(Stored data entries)
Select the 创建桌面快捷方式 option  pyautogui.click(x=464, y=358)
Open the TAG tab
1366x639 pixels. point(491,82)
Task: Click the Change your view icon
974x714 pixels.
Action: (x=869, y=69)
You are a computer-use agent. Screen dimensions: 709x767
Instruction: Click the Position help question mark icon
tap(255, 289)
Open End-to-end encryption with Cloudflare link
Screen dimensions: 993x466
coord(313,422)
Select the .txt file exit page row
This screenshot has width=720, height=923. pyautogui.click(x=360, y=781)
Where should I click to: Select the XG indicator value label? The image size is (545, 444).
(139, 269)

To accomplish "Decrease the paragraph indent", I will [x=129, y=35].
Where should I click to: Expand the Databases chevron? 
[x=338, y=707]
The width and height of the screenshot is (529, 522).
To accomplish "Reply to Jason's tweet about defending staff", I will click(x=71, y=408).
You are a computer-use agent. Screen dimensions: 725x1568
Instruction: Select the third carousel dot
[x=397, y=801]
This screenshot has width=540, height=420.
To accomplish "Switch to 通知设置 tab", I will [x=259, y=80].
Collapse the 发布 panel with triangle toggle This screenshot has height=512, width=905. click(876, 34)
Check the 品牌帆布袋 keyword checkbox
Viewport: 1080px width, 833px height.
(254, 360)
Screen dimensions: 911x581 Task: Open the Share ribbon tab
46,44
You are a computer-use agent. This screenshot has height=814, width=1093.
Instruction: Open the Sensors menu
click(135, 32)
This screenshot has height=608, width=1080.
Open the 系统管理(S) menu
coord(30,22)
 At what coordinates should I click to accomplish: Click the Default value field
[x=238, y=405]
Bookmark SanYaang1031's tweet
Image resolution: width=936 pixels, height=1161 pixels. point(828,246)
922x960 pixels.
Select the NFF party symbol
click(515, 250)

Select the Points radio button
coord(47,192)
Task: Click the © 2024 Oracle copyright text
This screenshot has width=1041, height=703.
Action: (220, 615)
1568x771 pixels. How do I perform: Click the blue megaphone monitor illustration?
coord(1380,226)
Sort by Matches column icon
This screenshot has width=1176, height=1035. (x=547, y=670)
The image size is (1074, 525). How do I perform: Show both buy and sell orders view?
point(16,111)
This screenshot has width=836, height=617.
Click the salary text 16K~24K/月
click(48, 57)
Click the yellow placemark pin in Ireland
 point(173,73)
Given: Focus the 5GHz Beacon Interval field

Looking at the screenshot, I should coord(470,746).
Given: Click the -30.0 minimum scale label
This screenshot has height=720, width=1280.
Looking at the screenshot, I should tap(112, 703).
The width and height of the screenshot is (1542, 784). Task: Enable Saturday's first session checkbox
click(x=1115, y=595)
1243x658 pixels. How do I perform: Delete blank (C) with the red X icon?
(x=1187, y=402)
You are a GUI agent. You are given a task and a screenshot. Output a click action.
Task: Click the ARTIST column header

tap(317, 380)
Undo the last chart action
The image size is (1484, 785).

## Work task
Could you copy out the data in full, exactly as it is written?

## Result of the task
Select the 创建桌面快捷方式 option  pyautogui.click(x=464, y=358)
Open the TAG tab
1366x639 pixels. point(491,82)
Task: Click the Change your view icon
974x714 pixels.
Action: (x=869, y=69)
You are a computer-use agent. Screen dimensions: 709x767
Instruction: Click the Position help question mark icon
tap(255, 289)
Open End-to-end encryption with Cloudflare link
Screen dimensions: 993x466
coord(313,422)
Select the .txt file exit page row
This screenshot has width=720, height=923. pyautogui.click(x=360, y=781)
Where should I click to: Select the XG indicator value label? The image size is (545, 444).
(139, 269)

To accomplish "Decrease the paragraph indent", I will [x=129, y=35].
Where should I click to: Expand the Databases chevron? 
[x=338, y=707]
The width and height of the screenshot is (529, 522).
To accomplish "Reply to Jason's tweet about defending staff", I will click(x=71, y=408).
You are a computer-use agent. Screen dimensions: 725x1568
Instruction: Select the third carousel dot
[x=397, y=801]
This screenshot has width=540, height=420.
To accomplish "Switch to 通知设置 tab", I will [x=259, y=80].
Collapse the 发布 panel with triangle toggle This screenshot has height=512, width=905. click(876, 34)
Check the 品牌帆布袋 keyword checkbox
Viewport: 1080px width, 833px height.
(254, 360)
Screen dimensions: 911x581 Task: Open the Share ribbon tab
46,44
You are a computer-use agent. This screenshot has height=814, width=1093.
Instruction: Open the Sensors menu
click(135, 32)
This screenshot has height=608, width=1080.
Open the 系统管理(S) menu
coord(30,22)
 At what coordinates should I click to accomplish: Click the Default value field
[x=238, y=405]
Bookmark SanYaang1031's tweet
Image resolution: width=936 pixels, height=1161 pixels. point(828,246)
922x960 pixels.
Select the NFF party symbol
click(515, 250)

Select the Points radio button
coord(47,192)
Task: Click the © 2024 Oracle copyright text
This screenshot has width=1041, height=703.
Action: (220, 615)
1568x771 pixels. How do I perform: Click the blue megaphone monitor illustration?
coord(1380,226)
Sort by Matches column icon
This screenshot has width=1176, height=1035. (x=547, y=670)
The image size is (1074, 525). How do I perform: Show both buy and sell orders view?
point(16,111)
This screenshot has width=836, height=617.
Click the salary text 16K~24K/月
click(48, 57)
Click the yellow placemark pin in Ireland
 point(173,73)
Given: Focus the 5GHz Beacon Interval field

Looking at the screenshot, I should coord(470,746).
Given: Click the -30.0 minimum scale label
This screenshot has height=720, width=1280.
Looking at the screenshot, I should tap(112, 703).
The width and height of the screenshot is (1542, 784). Task: Enable Saturday's first session checkbox
click(x=1115, y=595)
1243x658 pixels. How do I perform: Delete blank (C) with the red X icon?
(x=1187, y=402)
You are a GUI agent. You are given a task and a screenshot. Output a click action.
Task: Click the ARTIST column header

tap(317, 380)
Undo the last chart action
The image size is (1484, 785).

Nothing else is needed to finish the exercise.